Cell death & disease

Gli1 inhibition suppressed cell growth and cell cycle progression and induced apoptosis as well as autophagy depending on ERK1/2 activity in human chondrosarcoma cells.

PMID 24384722


The transcription factor glioma-associated oncogene 1 (Gli1) has been recognized as a very important nuclear executor at the distal end of the Hedgehog (Hh) signal pathway, which has crucial roles in regulating many developmental processes, such as pattern formation, differentiation, proliferation, and apoptosis. Overexpression of patched 1 protein and Gli1 or constitutively active Indian Hedgehog (IHh)-parathyroid hormone-related protein signal pathway may lead to musculoskeletal tumorigenesis.

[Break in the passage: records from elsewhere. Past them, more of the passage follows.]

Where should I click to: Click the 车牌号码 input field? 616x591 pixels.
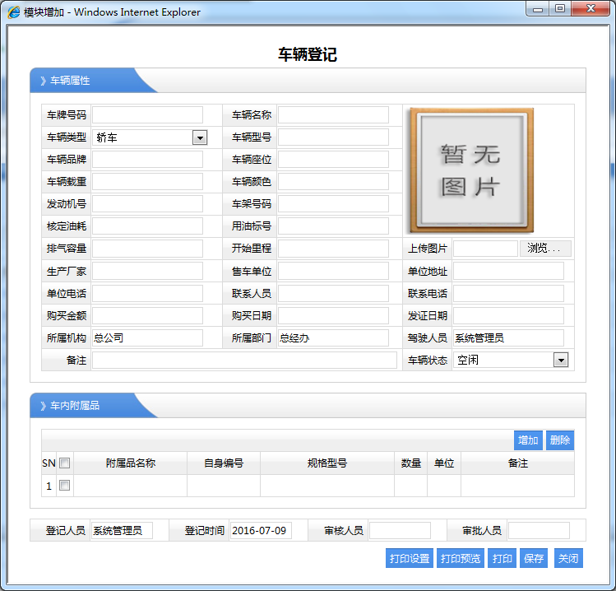click(147, 115)
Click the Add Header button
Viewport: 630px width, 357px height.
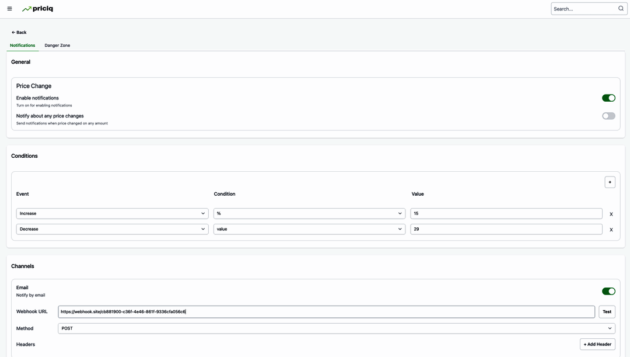point(597,344)
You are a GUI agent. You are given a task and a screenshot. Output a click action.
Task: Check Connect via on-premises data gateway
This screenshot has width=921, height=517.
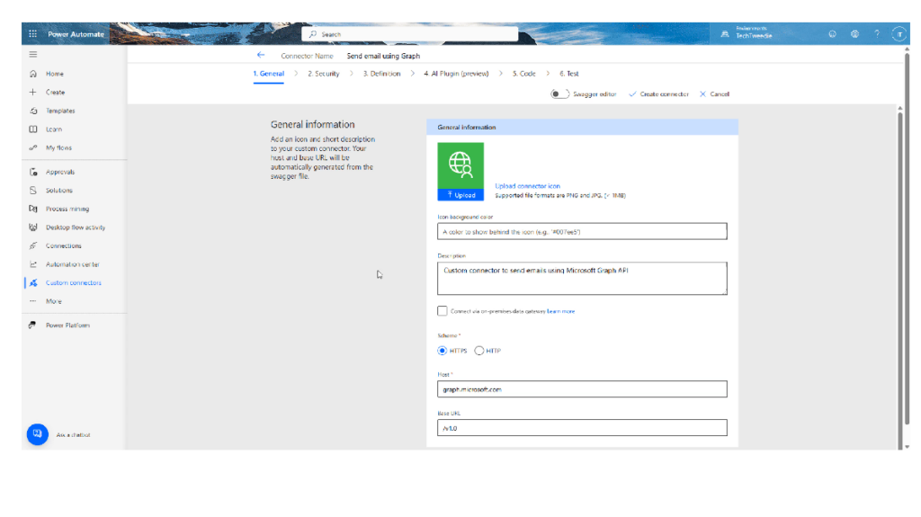[442, 311]
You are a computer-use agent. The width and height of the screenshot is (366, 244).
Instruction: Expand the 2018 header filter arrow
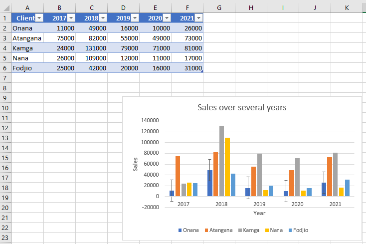pyautogui.click(x=103, y=18)
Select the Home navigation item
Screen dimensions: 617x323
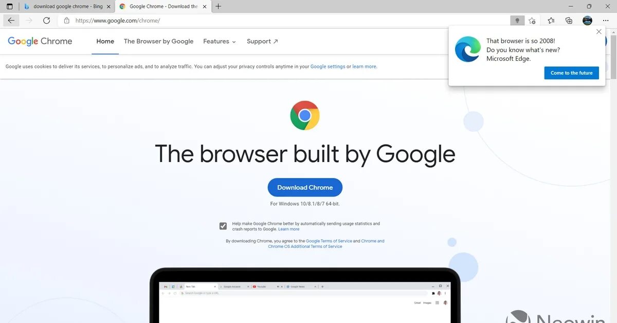point(105,41)
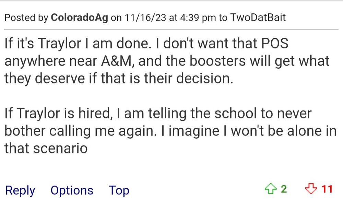Upvote the post with the green arrow
The width and height of the screenshot is (343, 210).
(270, 189)
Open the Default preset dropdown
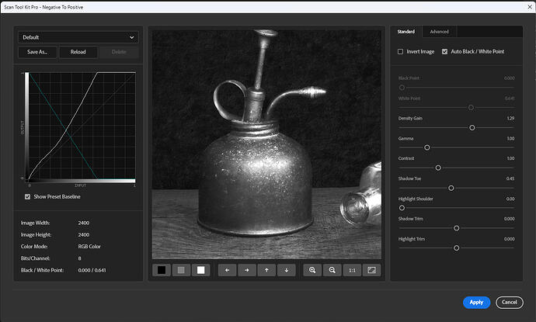This screenshot has height=322, width=536. pyautogui.click(x=78, y=36)
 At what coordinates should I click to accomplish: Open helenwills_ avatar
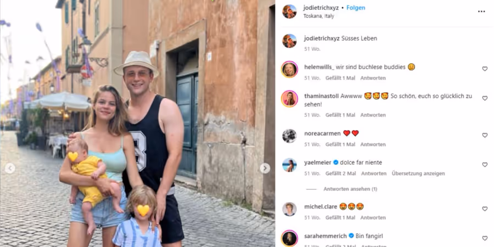(289, 69)
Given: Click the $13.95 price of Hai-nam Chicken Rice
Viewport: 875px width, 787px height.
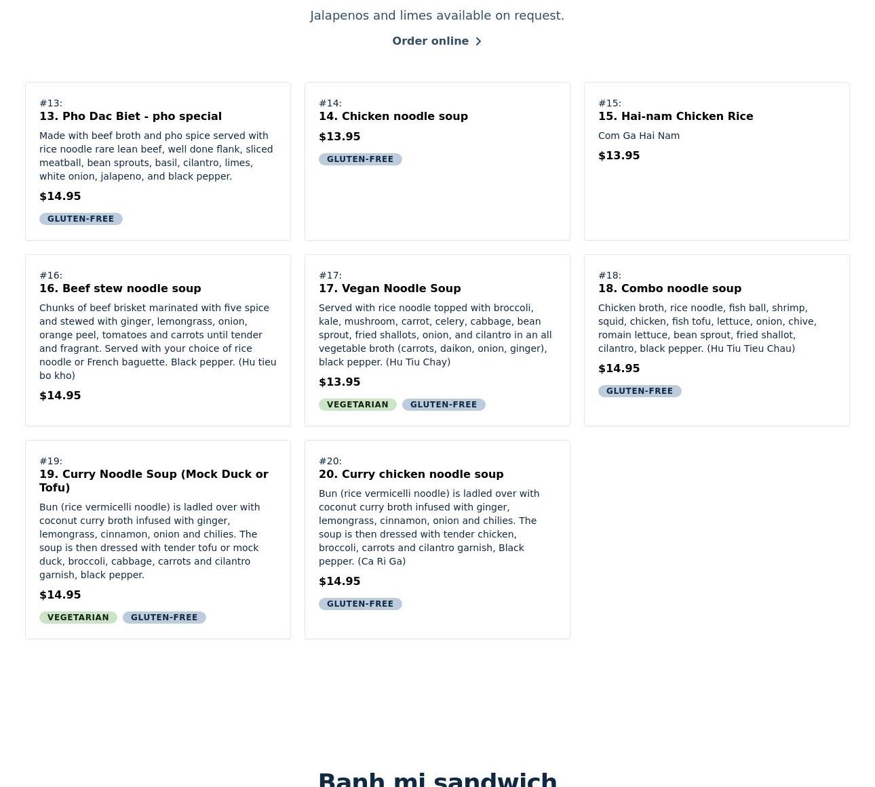Looking at the screenshot, I should click(619, 156).
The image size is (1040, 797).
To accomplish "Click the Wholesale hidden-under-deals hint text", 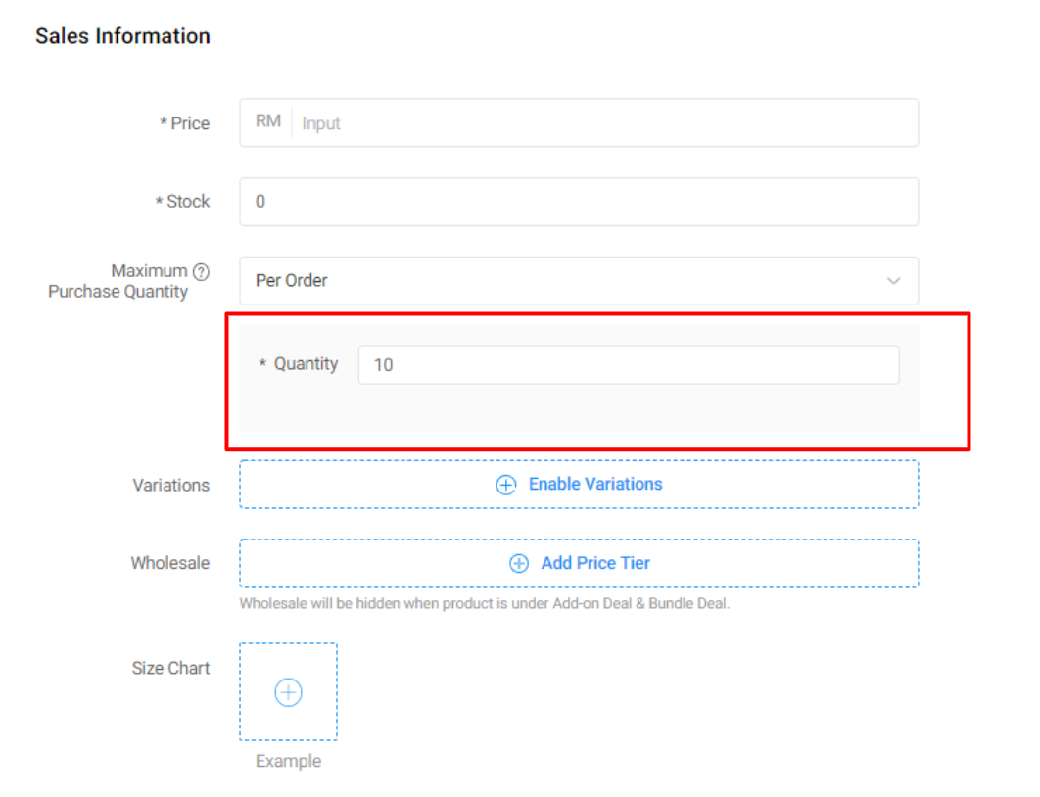I will tap(484, 604).
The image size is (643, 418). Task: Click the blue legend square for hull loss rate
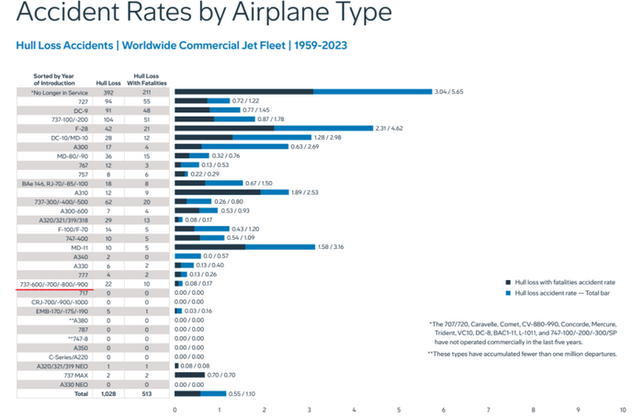(x=508, y=293)
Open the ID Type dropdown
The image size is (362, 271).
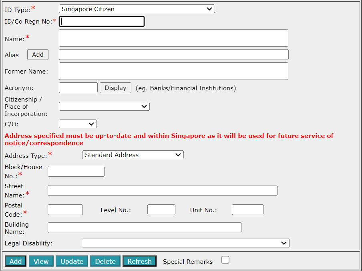[x=137, y=9]
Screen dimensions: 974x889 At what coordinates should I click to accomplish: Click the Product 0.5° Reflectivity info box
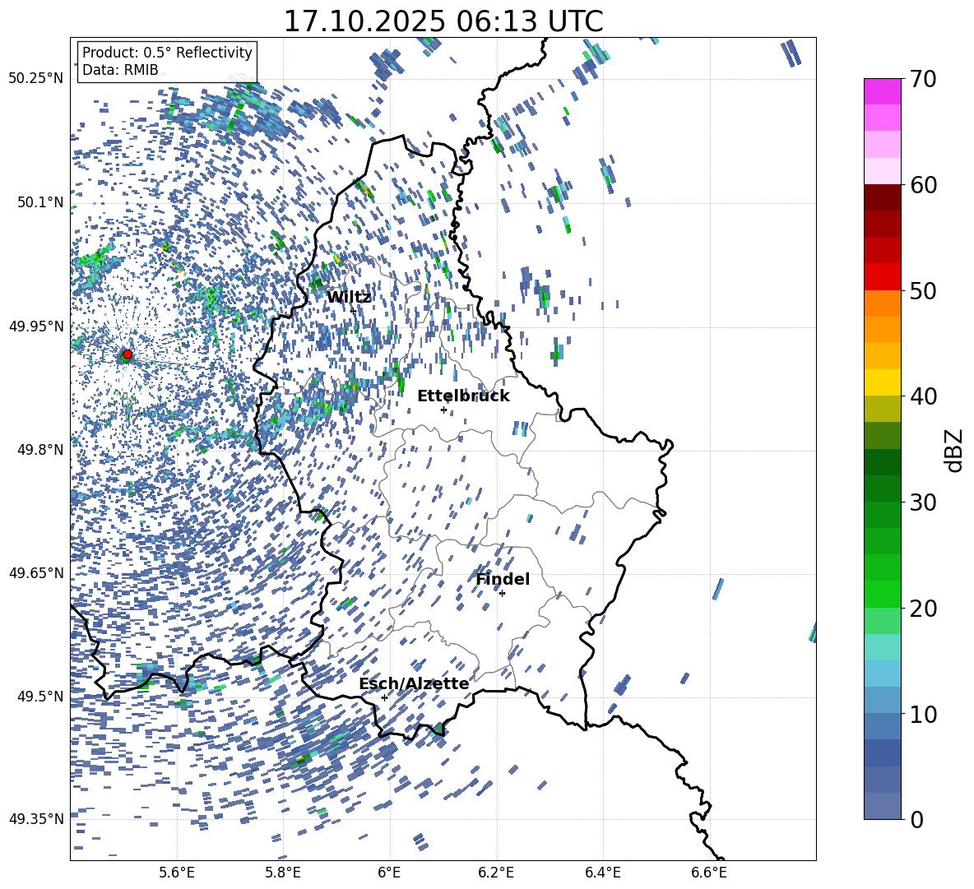point(167,62)
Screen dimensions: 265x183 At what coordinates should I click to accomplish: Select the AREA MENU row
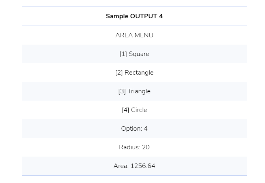coord(134,35)
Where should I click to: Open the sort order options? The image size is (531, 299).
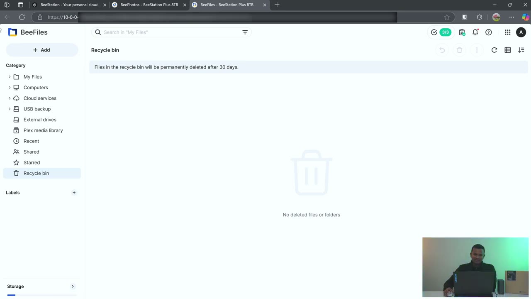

However, for chondrosarcoma few studies have paid close attention to the IHh-Gli1 signal transduction cascade and more work needs to be carried out to fully elucidate Gli1 protein functions. Here we show that the IHh signal pathway was activated in chondrosarcoma, and knocking down the expression of Gli1 attenuated the disturbed IHh signal pathway, which not only suppressed cell proliferation and promoted G2/M cell cycle arrest but also enhanced cell apoptosis by downregulating Bcl-2 and Bcl-xl expression. Furthermore, Gli1 downregulation, not cyclopamine, induced autophagy by regulating mTOR phosphorylation, and inhibition of autophagy prevented Gli1 small interfering RNA-mediated cell death. We also demonstrated that extracellular signal-regulated kinase 1/2 activity may mediate these antiproliferative events induced by Gli1 inhibition. These results indicate that Gli1 inhibition could ultimately provide a promising new approach for chondrosarcoma treatment.